Can’t we say “No” to a customer?

Eranga Rajapaksha
Embla Tech
Published in
2 min readMar 21, 2019

Have you ever come across a situation where you had to say “No” to your customer? Was it as comfortable as to say no to your 7 year old daughter when she is trying to climb a tree? J

For the last eight to nine years I’ve been working in different agile development teams as a QA engineer, QA lead and sometimes project coordinator where I faced very uncomfortable and embarrassing situations when it happened to say no to a customer. I know this emotion is common to most of us as we feel ‘whether it is impolite to say no’ or ‘am I supposed to say no in this moment’ or else ‘will it affect to my reputation if I say no’. At the same time I have experienced many incidences where we said yes to everything and struggling late nights to deliver the agreed features and finally ended up with huge failures. Though this is a very small fact, it does affect to our team productivity, customer satisfaction and trust.

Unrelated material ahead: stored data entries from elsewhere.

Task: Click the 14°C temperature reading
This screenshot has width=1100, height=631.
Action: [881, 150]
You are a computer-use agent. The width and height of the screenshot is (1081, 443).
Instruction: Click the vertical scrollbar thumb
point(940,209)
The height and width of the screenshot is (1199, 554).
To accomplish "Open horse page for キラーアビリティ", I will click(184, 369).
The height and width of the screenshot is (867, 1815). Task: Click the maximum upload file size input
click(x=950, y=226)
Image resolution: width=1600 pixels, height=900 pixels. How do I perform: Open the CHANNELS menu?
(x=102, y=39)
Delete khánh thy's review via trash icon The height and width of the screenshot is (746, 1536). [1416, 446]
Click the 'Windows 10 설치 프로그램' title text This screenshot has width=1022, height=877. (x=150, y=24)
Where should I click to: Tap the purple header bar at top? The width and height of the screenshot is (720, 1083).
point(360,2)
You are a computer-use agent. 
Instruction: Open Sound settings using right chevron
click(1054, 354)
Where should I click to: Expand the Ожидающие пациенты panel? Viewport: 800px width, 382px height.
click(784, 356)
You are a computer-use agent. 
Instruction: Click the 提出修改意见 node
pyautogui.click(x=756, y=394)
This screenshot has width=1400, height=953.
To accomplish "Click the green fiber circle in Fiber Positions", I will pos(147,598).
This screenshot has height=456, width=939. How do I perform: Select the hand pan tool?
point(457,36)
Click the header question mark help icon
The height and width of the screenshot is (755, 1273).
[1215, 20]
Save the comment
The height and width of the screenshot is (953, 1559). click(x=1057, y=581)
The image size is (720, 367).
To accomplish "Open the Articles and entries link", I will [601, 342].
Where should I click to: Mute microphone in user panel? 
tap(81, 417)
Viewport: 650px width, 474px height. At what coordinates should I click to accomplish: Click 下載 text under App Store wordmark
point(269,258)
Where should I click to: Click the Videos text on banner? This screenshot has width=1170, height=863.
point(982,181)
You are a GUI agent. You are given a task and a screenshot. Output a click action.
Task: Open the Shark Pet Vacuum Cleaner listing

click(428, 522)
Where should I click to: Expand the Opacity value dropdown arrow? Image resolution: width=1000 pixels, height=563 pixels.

So how we can politely say no to a customer?

What if we find alternatives and give better options to customers without saying ‘no’. For example, if a customer says I want this application to be tested in chrome, IE and Firefox browsers, but we have only one QA person to do that and it’s only two more days for the release. Then we can suggest that for this particular release, we can test only the main features in all three browsers, but after that we will run a full regression test in all three browsers.

The other important thing is, when giving alternatives or options, we have to consider the time, effort and scope of the particular sprint. If the suggested feature required much time, more effort than we expected or if it change the scope of the sprint, we have to give options accordingly. Ex: If a customer wants to add a new task, then we might need to remove an available task from the list.

This type of a negotiation always helpful to avoid embarrassments and disappointments of saying no and also reduce unwanted stress of trying to deliver everything that the customer requested during the sprint.